- Proportion of over-55s worried about running out of money in retirement increases to over a third (34%) over the last year
- While concerns are rising fastest among men, working women remain the most anxious (48%)
- Women are also less likely to consider alternative sources of later life funding
- Almost half (48%) are worried about falling ill and having to pay for care
Women approaching retirement are facing a confidence conundrum: they are the most anxious about being able to afford a comfortable retirement yet are the least likely to consider alternative funding options to plug the gap.
A new report published today by the Equity Release Council and Key – Pension / Property Paradox: revisiting the retirement confidence gap – looks at trends in older homeowners’ retirement financial plans and confidence levels over the last year.
It reveals the proportion of homeowners aged 55+ worried about running out of money in retirement has increased to over a third (34%), up from 27% a year earlier. Notably, these concerns are rising fastest among men, up nine percentage points over the last year to 32%.
However, women who are still working remain the most anxious (48%) – the highest proportion of any group in the study.
The research also highlights that women feel they have less power over choosing when they can retire. Less than half (41%) women still working are confident they will be able to afford to choose when they retire, compared to a majority (56%) of men still working.

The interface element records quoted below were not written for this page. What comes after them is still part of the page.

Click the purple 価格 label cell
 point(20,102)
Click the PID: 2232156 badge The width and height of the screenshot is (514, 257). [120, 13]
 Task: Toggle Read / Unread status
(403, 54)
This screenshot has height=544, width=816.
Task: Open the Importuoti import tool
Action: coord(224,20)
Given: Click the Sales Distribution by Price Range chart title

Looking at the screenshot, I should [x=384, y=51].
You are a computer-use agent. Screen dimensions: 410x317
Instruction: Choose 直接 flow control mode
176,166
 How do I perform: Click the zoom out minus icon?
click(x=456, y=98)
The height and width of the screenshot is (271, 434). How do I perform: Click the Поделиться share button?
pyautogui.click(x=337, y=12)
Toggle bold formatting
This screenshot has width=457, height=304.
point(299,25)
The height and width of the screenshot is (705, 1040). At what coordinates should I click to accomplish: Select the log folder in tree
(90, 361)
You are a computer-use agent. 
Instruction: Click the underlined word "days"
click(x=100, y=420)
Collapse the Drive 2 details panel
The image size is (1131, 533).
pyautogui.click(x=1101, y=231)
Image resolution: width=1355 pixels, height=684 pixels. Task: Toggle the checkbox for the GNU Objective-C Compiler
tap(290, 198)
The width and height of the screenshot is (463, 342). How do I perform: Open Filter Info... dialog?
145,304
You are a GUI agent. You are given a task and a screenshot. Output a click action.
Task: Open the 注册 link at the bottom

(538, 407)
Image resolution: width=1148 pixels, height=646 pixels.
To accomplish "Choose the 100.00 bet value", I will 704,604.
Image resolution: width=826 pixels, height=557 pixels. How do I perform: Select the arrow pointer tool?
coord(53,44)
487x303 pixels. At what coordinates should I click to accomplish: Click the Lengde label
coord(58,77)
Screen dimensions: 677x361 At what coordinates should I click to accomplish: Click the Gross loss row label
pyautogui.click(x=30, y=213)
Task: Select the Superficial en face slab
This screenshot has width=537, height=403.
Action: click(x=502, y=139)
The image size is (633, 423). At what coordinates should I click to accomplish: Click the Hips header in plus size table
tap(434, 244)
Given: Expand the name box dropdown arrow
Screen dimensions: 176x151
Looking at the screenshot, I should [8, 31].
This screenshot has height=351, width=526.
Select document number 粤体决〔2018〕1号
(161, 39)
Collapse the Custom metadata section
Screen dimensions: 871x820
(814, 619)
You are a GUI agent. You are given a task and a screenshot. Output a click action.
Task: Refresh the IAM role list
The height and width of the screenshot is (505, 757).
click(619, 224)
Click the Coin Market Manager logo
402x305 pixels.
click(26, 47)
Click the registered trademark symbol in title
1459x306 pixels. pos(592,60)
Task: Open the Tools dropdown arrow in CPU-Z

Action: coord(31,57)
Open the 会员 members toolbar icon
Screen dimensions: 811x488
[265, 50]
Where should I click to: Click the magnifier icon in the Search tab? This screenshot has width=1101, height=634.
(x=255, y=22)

David Burrowes, chairman of the Equity Release Council, said: “This research reveals that older women in work are experiencing an acute crisis in confidence about achieving a comfortable retirement.
“Women are faced with a disproportionately bigger challenge in building a nest egg for later life. This is driven by the perfect storm of longer life expectancies and gender differences in earnings, savings and working patterns. Yet despite this, women are also less likely than men to consider later life lending products when facing a retirement funding shortfall. A more holistic approach to financial planning is needed now more than ever, as an over-reliance on pensions alone will make it harder to maintain living standards in later life.
“Looking ahead, there are important steps we can take to help strengthen people’s confidence ahead of retirement. Encouraging them to consider a range of funding options could improve their prospects of achieving greater financial security. The scale of untapped potential in the UK’s property wealth is substantial and has an important role to play – but it is vital that consumers are supported to make decisions that will suit their needs in both the short- and long-term.”
Will Hale, CEO at Key, added: “While retirement is generally viewed as something to look forward to – an opportunity to take a well-deserved break after a busy working life – today’s report suggests that for many people stopping work is a scary prospect fraught with financial concerns. Will I run out of money? How will I pay for care? How can I build up a big enough nest egg?
“All these concerns and more are being exacerbated by the impact of the current pandemic which has seen older consumers lose their jobs, stop saving and dip into the funds they have already set aside. Women who are disproportionately represented in hard-hit industries like hospitality and retail are already finding that their lower average salaries mean they are more financially vulnerable in retirement but both genders have been hit and are concerned about the future.
“Now more than ever it is important to take a holistic look at retirement finances and ensure that you are using all your assets to their full potential.”